First press the seam open then closed, rolling the seam slightly to the facing side. To clarify, pinch the edge with your thumb on the facing and your first finger on the garment (like you're signing "OK"). Then you slide your index finger a little bit down your thumb towards the base of your thumb. This results in the facing seam being just slightly hidden by the garment.

You press the seam into this position, but that's often not enough to keep it that way--so you have to stitch it into position. One way is the pick stitch, a very small hand back stitch that can be done from the facing side or garment side, depending on the look you want. Another way is machine topstitching. One could maybe even fuse it.
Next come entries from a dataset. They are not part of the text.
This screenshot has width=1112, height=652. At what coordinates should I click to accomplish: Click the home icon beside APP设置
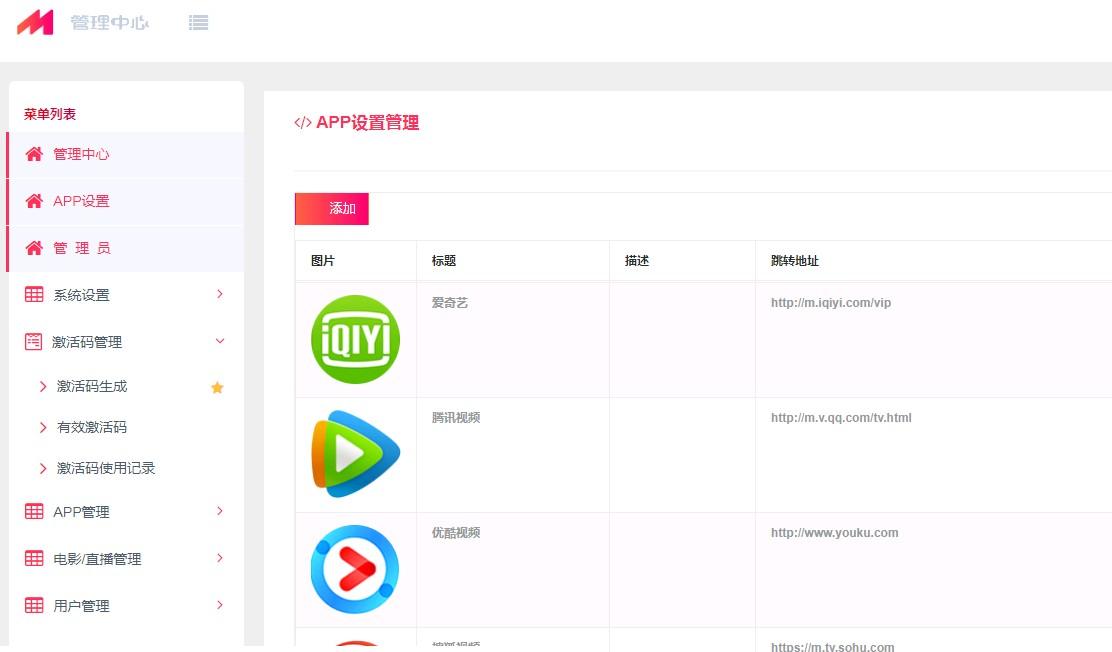coord(34,201)
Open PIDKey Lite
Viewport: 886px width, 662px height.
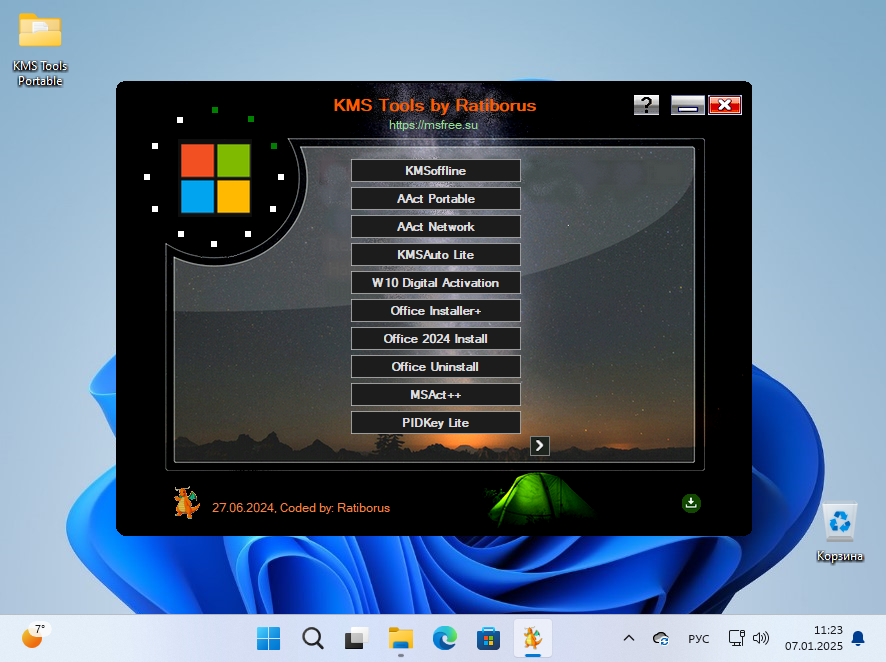coord(435,422)
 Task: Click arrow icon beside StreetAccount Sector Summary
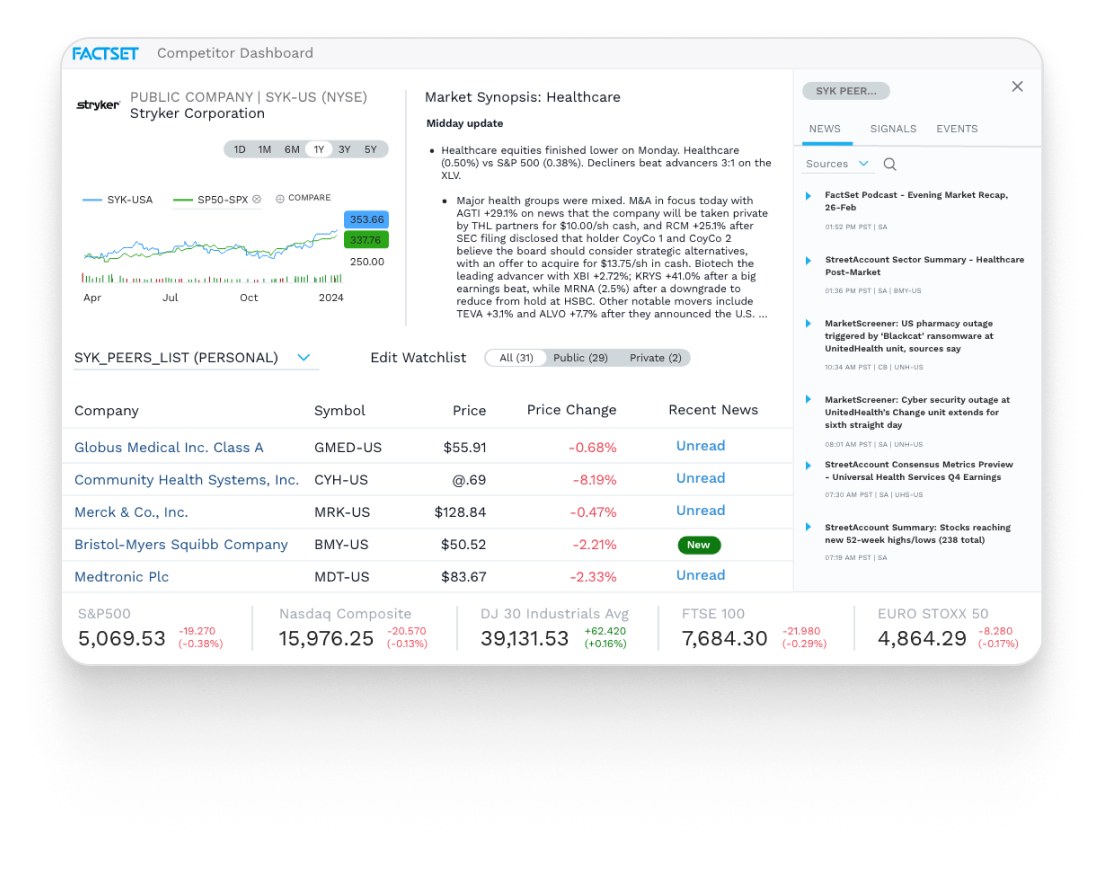(809, 260)
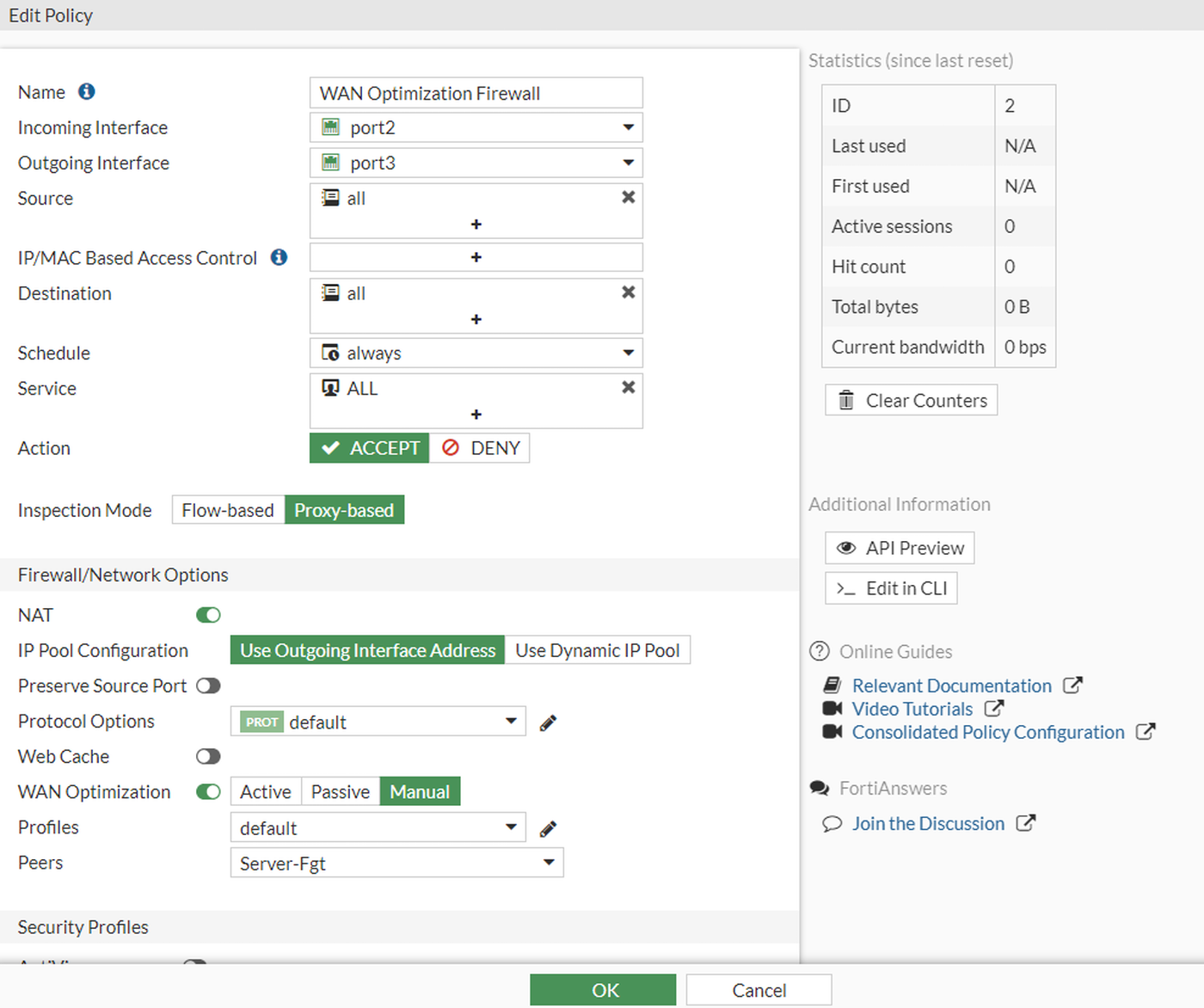This screenshot has width=1204, height=1008.
Task: Remove the ALL service entry
Action: pyautogui.click(x=627, y=387)
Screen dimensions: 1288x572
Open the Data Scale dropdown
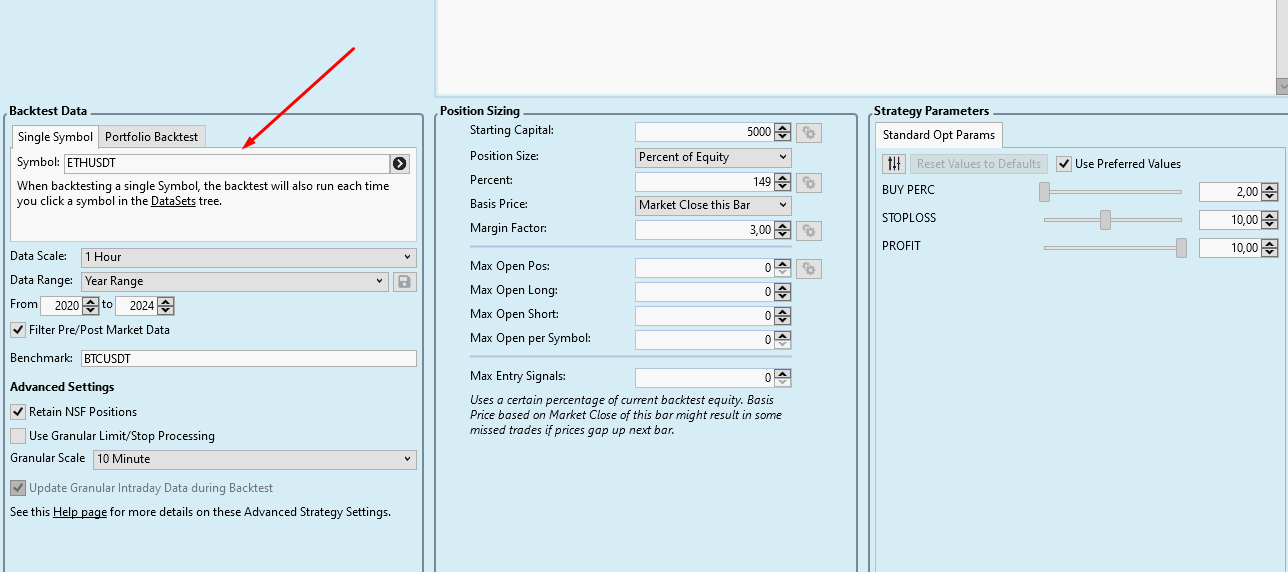coord(248,257)
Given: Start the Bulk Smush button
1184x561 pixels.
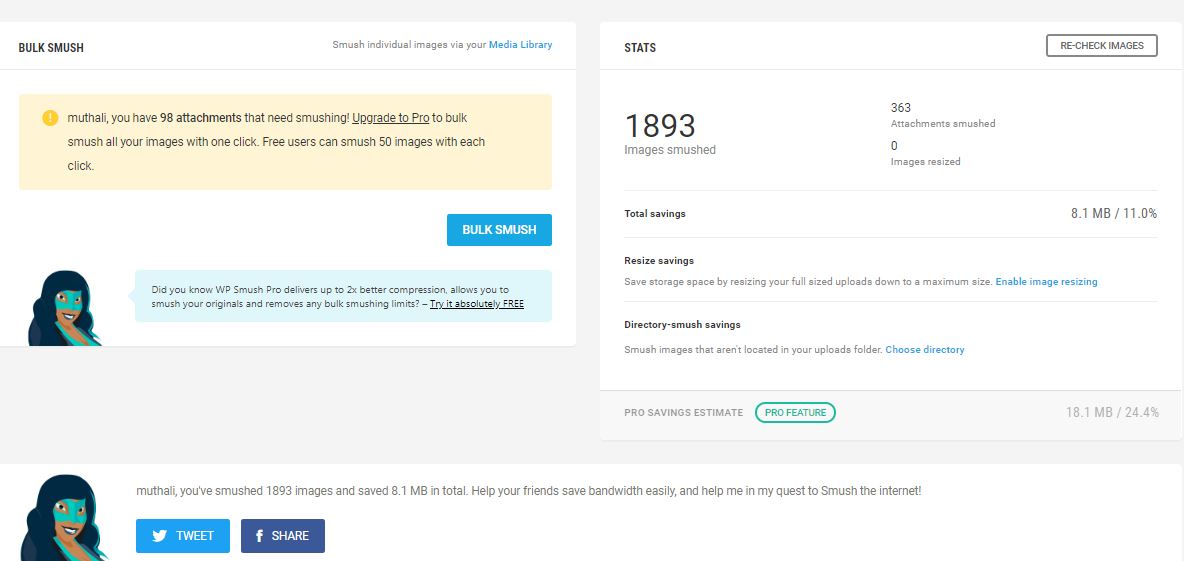Looking at the screenshot, I should (x=499, y=230).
Whichever way you chose to do it, the result is the same.

If I've been clear enough in my description so that you understand what's happening , the technique itself is pretty easy.

If you're topstitching by machine, first you temporarily secure the rolled edge. Basting glue, steam a seam, hand basting, or pin basting can be used. After the facing edge is basted, you should not be able to see the seam from the RS of the garment--it should look like a folded edge instead of a seam. Then you topstitch.

If you're stitching by hand it's easier because you don't have to baste. Instead you just pinch the seam into position with your left hand while you stitch with the needle in your right hand. This gives you better control and is more inconspicuous, but takes a lot longer.

I've tried my best to explain this without pictures. If there's anything that you cannot understand, please comment and I will try to clarify.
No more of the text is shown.